YOUR INSTRUCTIONS. Convert the items below, from the first line up to and including the line containing "click(x=968, y=639)", into a JSON list of strings with one string per line, skipping blank lines. Leave the pictures out.

-- BEGIN DATA PROVIDED --

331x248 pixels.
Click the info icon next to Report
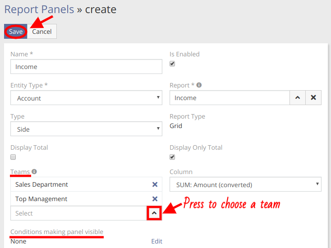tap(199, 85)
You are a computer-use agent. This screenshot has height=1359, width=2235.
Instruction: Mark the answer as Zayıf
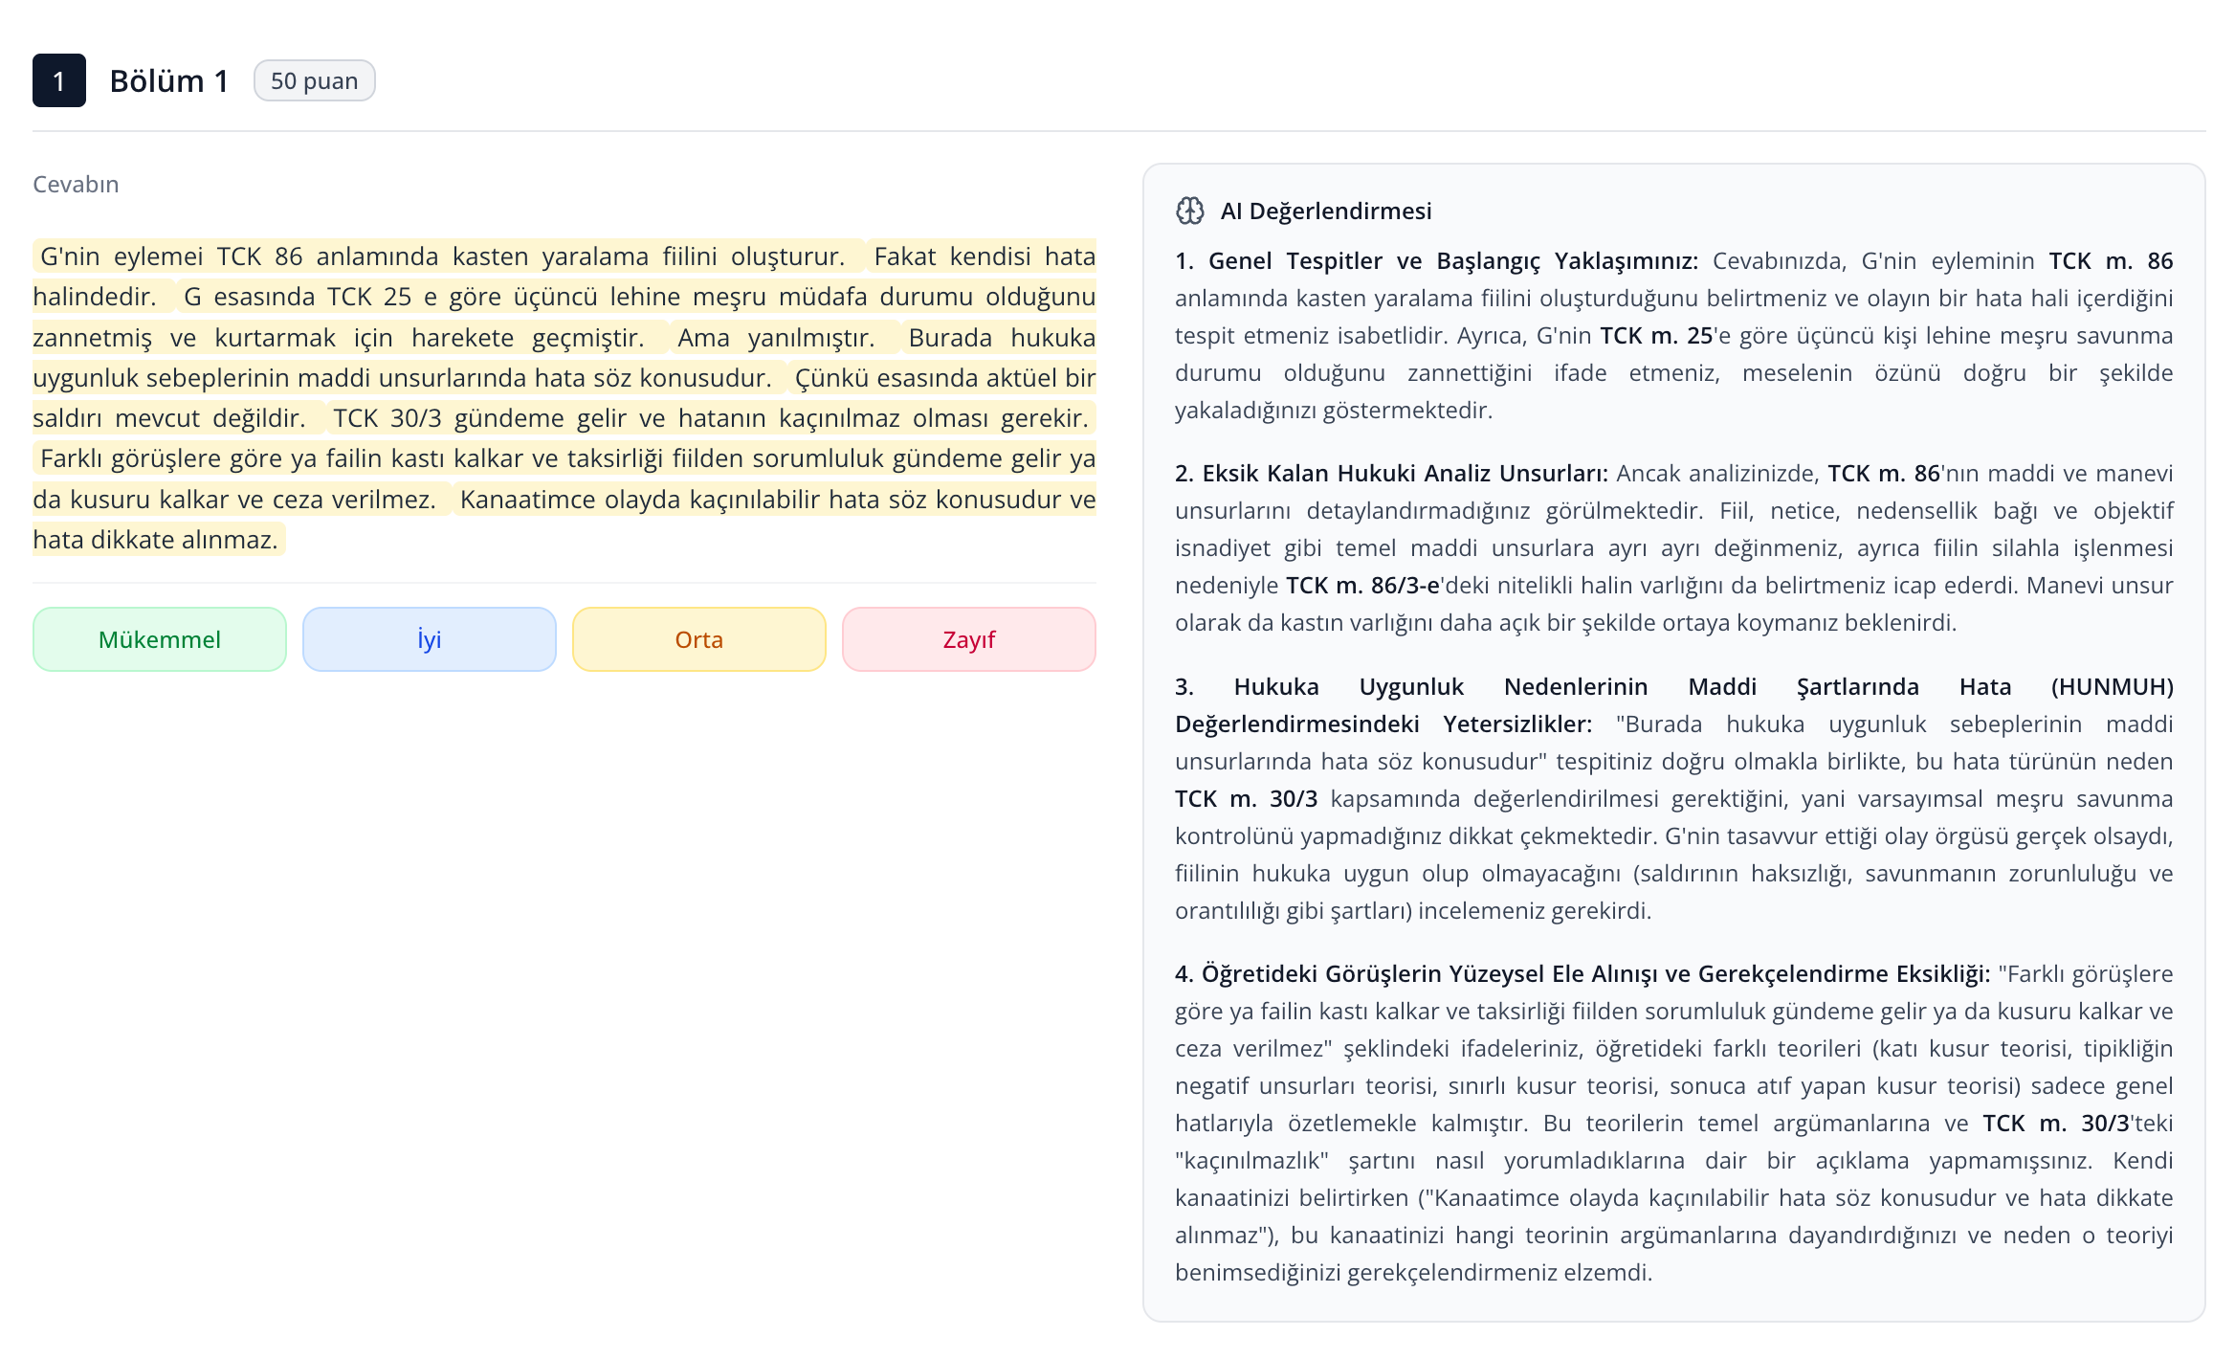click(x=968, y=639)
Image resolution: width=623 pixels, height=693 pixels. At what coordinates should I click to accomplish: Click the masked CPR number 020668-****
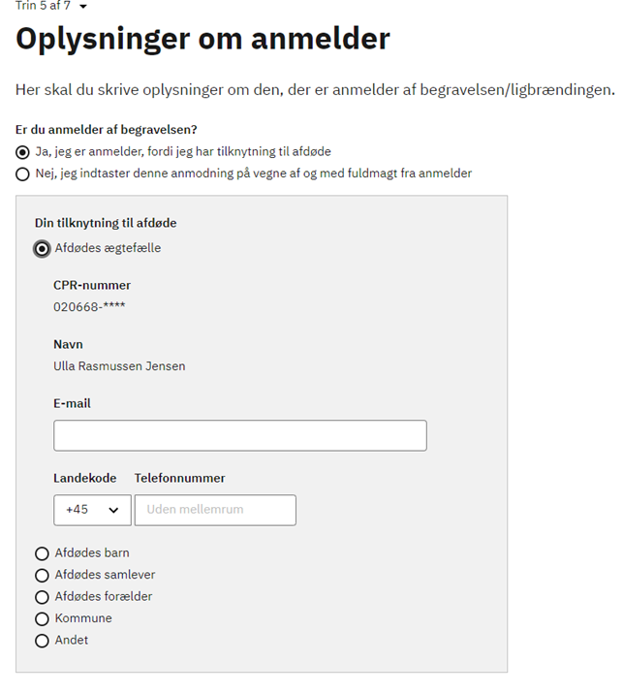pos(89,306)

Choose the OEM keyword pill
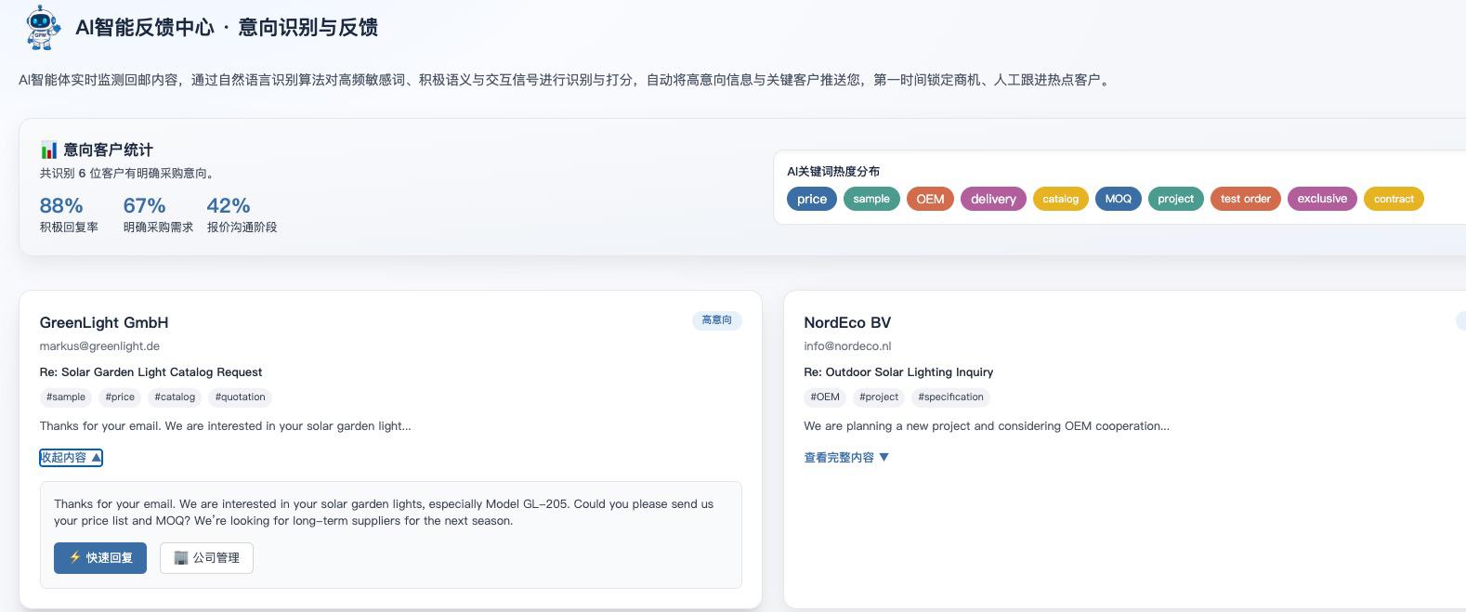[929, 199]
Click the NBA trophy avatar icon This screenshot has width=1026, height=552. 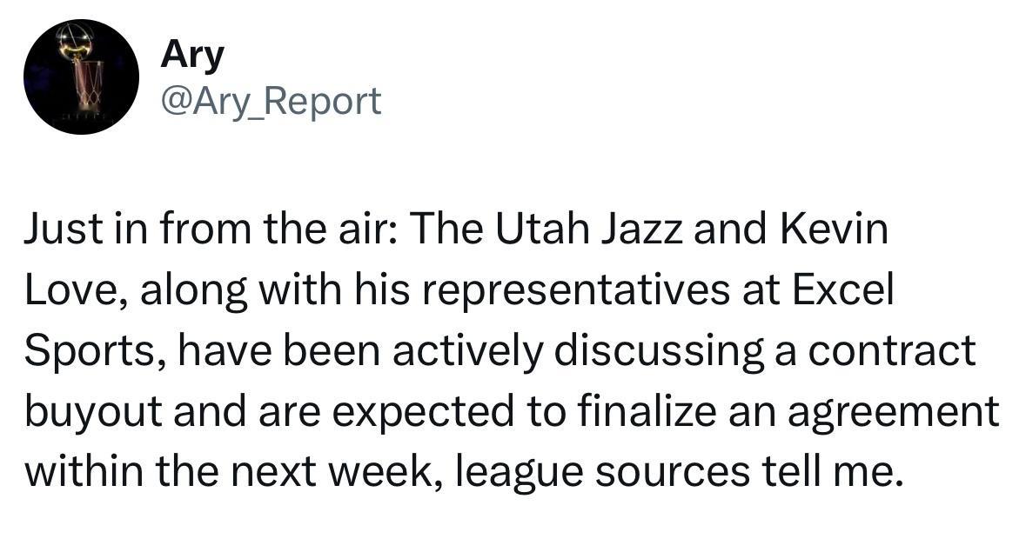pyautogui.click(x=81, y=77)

-- END DATA PROVIDED --

RESULT FOR THIS TASK.
[
  "331x248 pixels.",
  "Click the info icon next to Report",
  "tap(199, 85)",
  "You are a computer-use agent. This screenshot has height=1359, width=2235.",
  "Instruction: Mark the answer as Zayıf",
  "click(x=968, y=639)"
]